When an addict’s loved ones become overwhelmed or fed up with their destructive behaviors, they often consider staging a drug addiction intervention. Before intervening, you should have a plan in place and prepare for various possible outcomes. Keep reading for a rundown of the drug intervention process, along with tips for a successful confrontation.

What Is a Drug Addiction Intervention?

First, what is a drug addiction intervention? It’s essentially a pre-planned meeting with an addict and their closest family and friends with the goal of getting them to accept help or change their behaviors. An addiction intervention specialist (or “interventionist”) might be present to help guide the meeting and mediate as needed. Typically, an addict won’t have any warning about the plan.

In some cases, interventions occur after other efforts to get through to an addicted individual have failed, but in other instances, it might be an initial attempt. Sometimes, family members want to make it clear that they plan to end any enabling behaviors of their own. This could include financial support, food, or housing. They might also give their loved one an ultimatum, explicitly outlining the consequences of not getting treatment or correcting their destructive behaviors[1]. While this harsh message can be difficult to vocalize, it’s often the only way to convince a person to seek help.

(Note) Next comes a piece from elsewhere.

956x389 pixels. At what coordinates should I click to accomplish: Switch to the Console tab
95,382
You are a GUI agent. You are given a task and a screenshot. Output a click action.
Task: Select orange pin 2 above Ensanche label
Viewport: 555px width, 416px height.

What Is the Drug Intervention Process?

What’s an intervention and what does the process look like? There are various approaches to a drug or alcohol intervention. The right method will depend on factors like family dynamics, the nature of your loved one’s addiction, any underlying mental health conditions, and previous attempts at confronting the problem.

That being said, the basic structure usually includes:

  • Consulting with an interventionist or another addiction expert
  • Creating a detailed plan
  • Scheduling the meeting in advance
  • Preparing what to say and rehearsing
  • Having treatment options ready

So, do interventions work? Due to the nature of their disease, a drug addict’s response and receptiveness are often unpredictable. However, careful planning can improve the likelihood of a successful intervention[2]. Find a breakdown of each step below.

Consult with a Pro

Substance abuse is a private matter, so it’s good to keep the group small. However, though many families might want to attempt a drug addiction intervention without outside help, we recommend consulting with a professional interventionist. An intervention specialist can help you create a plan and guide you through each step[3]. Of course, you know your family member best, but an interventionist will know what to do in each possible scenario.

Create a Plan

When planning a formal intervention for drug abuse, the group should get on the same page about the goals of the meeting and iron out any details. Since most interventions are orchestrated without a drug addict’s knowledge, you’ll need to figure out how to stage an intervention. Where will you meet, and how will you get your loved one to show up? 

We suggest holding the confrontation at the addict’s home or the home of someone in the group, as a controlled setting can make the meeting more productive and calm. Whether you plan to confront your family member when they get home from work or tell them to come over for dinner, you’ll need to have a plan to ensure their arrival.

Put It on the Calendar

Once you’ve got your plan figured out and know where you’ll hold the family intervention, put it on the calendar. While this might seem unnecessary if you already have a plan in place, the idea is that it shouldn’t be executed at the last minute. Don’t get us wrong—drug addiction is a serious and urgent matter that should be addressed as soon as possible. But scheduling an intervention will keep the process organized, ensure everyone shows up on time, and give you a deadline for preparations.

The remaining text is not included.